Among studied patients, 74 (69%) were found to have hemodynamically significant CAD, while the remaining 33 (31%) had normal coronary arteries. Concomitant QRS prolongation was revealed in 61 (82%) of the patients with angiographically documented CAD, while in 13 (18%) patients QRS duration remained unchanged. On the contrary, only 4 (12%) of the 33 patients with normal coronary arteries showed prolonged QRS duration during ST depression, while in the remaining 29 (88%) QRS duration remained unchanged.

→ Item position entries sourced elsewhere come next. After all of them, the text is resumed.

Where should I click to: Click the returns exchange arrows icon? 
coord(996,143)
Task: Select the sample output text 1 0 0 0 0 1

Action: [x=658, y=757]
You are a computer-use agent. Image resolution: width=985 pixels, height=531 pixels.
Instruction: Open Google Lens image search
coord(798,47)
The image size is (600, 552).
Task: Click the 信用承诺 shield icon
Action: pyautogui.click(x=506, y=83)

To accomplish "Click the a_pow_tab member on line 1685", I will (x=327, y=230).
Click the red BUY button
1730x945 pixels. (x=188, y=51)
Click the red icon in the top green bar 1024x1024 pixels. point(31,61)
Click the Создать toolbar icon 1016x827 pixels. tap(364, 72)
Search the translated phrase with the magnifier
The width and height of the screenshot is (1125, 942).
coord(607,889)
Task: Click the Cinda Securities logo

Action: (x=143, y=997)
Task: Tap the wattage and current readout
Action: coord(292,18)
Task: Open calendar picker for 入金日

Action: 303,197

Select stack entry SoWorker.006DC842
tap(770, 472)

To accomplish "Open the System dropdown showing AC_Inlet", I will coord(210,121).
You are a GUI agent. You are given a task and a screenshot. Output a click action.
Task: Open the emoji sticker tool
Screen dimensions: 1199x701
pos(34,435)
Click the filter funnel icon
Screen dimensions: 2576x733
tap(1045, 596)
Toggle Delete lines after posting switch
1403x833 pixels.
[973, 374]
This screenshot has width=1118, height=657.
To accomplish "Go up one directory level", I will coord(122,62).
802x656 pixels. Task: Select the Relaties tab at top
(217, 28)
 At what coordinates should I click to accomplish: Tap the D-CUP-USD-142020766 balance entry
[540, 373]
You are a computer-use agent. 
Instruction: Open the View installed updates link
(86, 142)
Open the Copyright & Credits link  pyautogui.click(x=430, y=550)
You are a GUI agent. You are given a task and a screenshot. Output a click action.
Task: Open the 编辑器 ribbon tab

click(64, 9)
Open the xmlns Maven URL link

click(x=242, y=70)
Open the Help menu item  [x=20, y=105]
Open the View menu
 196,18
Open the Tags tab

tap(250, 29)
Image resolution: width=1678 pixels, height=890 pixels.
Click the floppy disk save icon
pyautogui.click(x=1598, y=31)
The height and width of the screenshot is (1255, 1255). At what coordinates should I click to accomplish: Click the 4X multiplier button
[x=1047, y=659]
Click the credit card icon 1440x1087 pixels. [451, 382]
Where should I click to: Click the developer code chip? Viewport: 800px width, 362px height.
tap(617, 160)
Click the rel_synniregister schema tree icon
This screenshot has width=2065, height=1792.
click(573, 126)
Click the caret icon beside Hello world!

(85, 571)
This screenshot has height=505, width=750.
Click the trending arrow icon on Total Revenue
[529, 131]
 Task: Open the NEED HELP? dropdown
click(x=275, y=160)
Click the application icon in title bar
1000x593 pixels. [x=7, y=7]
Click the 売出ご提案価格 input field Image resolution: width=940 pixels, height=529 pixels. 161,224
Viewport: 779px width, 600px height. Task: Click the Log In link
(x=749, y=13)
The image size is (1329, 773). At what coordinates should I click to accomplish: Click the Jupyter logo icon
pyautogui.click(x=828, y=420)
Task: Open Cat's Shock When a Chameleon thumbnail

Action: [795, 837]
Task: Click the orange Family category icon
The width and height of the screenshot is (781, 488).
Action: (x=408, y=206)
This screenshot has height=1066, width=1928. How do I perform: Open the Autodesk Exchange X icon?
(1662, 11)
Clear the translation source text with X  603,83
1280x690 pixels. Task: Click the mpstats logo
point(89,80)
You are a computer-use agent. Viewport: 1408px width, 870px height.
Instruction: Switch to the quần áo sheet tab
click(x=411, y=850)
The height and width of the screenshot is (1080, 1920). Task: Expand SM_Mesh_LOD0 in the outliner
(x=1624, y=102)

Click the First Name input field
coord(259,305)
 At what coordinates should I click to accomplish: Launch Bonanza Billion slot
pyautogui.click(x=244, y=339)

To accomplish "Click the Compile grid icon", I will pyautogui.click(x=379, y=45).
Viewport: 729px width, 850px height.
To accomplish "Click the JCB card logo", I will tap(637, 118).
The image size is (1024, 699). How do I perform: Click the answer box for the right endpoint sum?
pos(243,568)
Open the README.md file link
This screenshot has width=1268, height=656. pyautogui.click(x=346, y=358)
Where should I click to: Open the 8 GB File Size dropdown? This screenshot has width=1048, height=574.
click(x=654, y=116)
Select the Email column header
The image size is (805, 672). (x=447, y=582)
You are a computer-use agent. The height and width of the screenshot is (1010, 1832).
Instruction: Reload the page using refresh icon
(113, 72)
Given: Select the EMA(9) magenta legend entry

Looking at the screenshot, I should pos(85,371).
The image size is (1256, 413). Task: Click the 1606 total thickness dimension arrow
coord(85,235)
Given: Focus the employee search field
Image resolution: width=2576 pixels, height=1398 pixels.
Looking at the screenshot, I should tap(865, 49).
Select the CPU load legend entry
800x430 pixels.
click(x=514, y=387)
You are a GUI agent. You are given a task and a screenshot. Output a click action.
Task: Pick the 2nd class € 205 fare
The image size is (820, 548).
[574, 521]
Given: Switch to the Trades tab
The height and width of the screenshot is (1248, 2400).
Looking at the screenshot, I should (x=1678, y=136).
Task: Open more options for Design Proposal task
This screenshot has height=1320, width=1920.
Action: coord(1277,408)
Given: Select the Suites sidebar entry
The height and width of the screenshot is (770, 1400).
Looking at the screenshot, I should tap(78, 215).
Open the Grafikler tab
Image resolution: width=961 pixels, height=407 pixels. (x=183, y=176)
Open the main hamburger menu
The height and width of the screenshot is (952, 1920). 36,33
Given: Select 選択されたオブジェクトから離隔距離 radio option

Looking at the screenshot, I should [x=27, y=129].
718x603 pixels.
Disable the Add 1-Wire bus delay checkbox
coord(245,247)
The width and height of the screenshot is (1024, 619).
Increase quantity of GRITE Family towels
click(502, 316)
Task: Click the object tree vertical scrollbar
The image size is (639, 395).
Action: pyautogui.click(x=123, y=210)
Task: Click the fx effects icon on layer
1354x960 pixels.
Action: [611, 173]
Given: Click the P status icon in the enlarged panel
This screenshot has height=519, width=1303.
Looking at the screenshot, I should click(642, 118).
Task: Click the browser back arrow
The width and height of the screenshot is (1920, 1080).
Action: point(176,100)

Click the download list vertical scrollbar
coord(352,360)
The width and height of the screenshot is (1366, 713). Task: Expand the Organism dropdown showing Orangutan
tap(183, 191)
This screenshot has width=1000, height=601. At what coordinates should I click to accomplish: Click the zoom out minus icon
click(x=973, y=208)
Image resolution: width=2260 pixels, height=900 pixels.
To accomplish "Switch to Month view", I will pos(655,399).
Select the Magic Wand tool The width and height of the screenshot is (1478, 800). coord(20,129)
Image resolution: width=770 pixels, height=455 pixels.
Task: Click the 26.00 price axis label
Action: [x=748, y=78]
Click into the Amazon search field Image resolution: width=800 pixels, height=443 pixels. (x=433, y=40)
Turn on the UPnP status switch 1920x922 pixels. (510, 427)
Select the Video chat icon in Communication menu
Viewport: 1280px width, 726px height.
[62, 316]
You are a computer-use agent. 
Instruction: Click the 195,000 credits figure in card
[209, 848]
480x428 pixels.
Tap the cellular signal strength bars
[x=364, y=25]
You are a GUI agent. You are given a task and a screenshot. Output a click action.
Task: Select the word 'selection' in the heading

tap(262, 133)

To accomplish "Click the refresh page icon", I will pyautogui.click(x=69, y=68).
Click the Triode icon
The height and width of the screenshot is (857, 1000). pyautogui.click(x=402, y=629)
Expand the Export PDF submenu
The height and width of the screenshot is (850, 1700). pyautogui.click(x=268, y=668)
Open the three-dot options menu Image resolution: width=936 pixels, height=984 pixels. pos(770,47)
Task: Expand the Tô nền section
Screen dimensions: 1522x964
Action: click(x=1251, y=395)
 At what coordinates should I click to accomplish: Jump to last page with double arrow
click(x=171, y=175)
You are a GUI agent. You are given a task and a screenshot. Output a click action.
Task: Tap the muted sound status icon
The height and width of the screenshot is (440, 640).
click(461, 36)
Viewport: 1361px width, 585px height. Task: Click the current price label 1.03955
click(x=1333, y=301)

The evaluation of the concomitant QRS duration changes may discriminate patients with truly ischemia-induced ST-segment depression limited to the recovery period.
本研究旨在评估仅在恢复期出现运动诱发ST段压低的患者中QRS波增宽对冠状动脉疾病(CAD)诊断的贡献。
研究人群包括107例年龄在39 - 70岁(平均59±7岁)的患者(90例男性和17例女性),他们接受了采用布鲁斯方案的平板运动试验,且ST段压低仅限于恢复期。所有研究患者均有血管造影数据。
在研究患者中,74例(69%)被发现有血流动力学显著意义的CAD,而其余33例(31%)冠状动脉正常。在血管造影证实有CAD的患者中,61例(82%)伴有QRS波增宽,而13例(18%)患者的QRS时限保持不变。相反,在33例冠状动脉正常的患者中,只有4例(12%)在ST段压低时QRS时限延长,其余29例(88%)QRS时限保持不变。
对伴随的QRS时限变化进行评估,可能有助于鉴别仅在恢复期出现真正缺血性诱发ST段压低的患者。